◆ Assignment:
From the line that has "Task: Select the 5Y time range" down to the last line of the data below, set down every line exactly, but none of the pictures.

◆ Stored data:
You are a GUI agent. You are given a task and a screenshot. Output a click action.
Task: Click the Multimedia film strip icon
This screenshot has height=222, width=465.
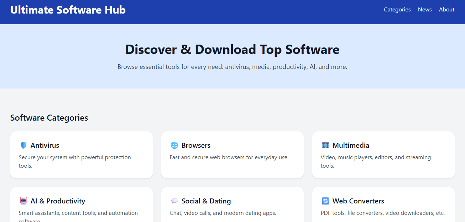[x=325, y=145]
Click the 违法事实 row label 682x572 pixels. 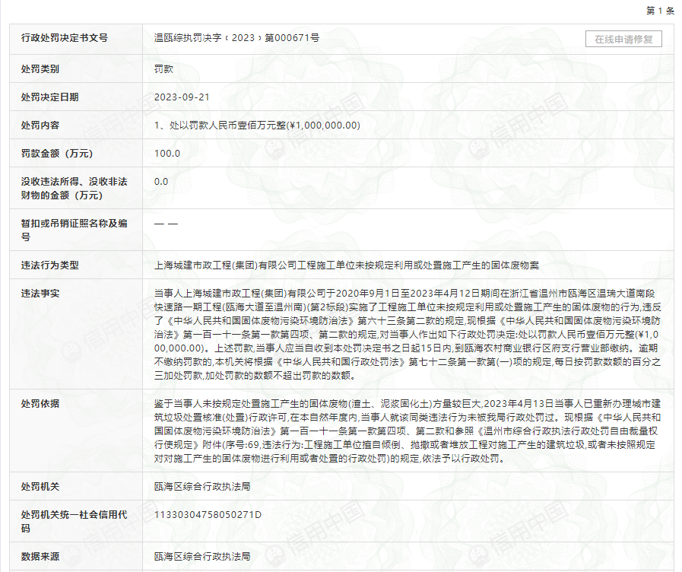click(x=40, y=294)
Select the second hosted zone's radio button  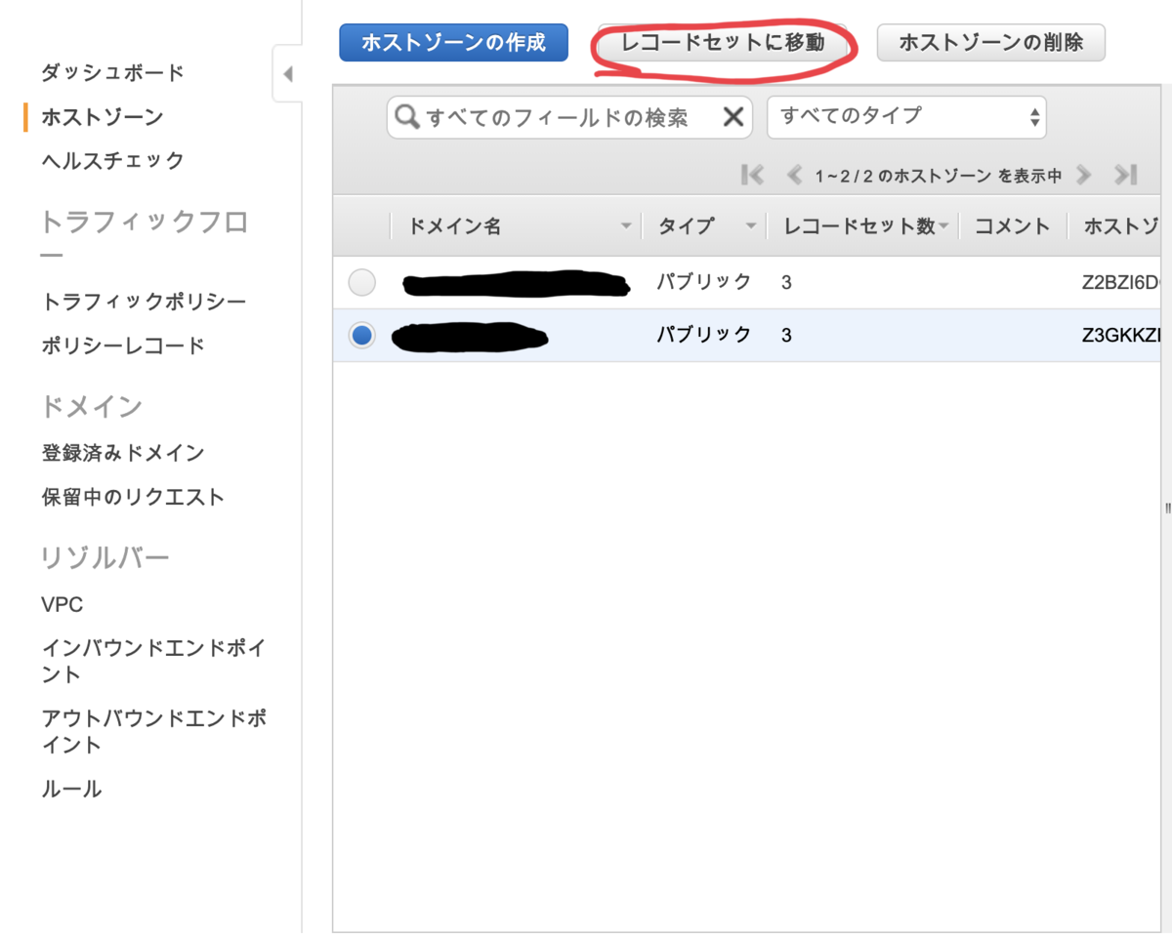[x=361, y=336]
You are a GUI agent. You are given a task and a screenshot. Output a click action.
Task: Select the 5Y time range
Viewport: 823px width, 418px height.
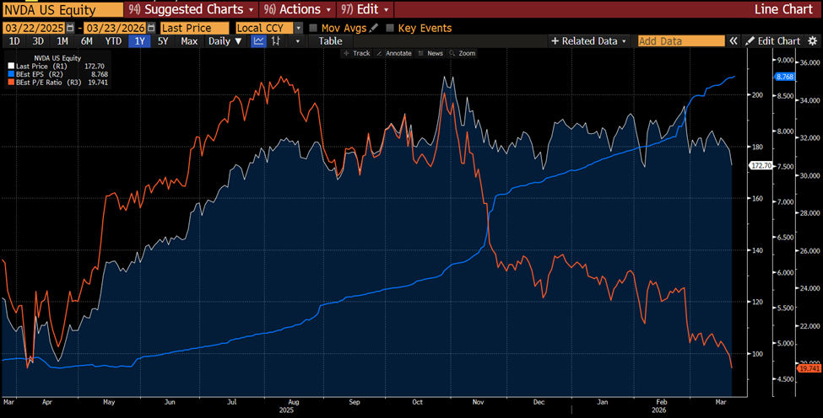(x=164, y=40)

◆ Your solution:
Task: Select the 5Y time range
Viewport: 823px width, 418px height.
(x=164, y=40)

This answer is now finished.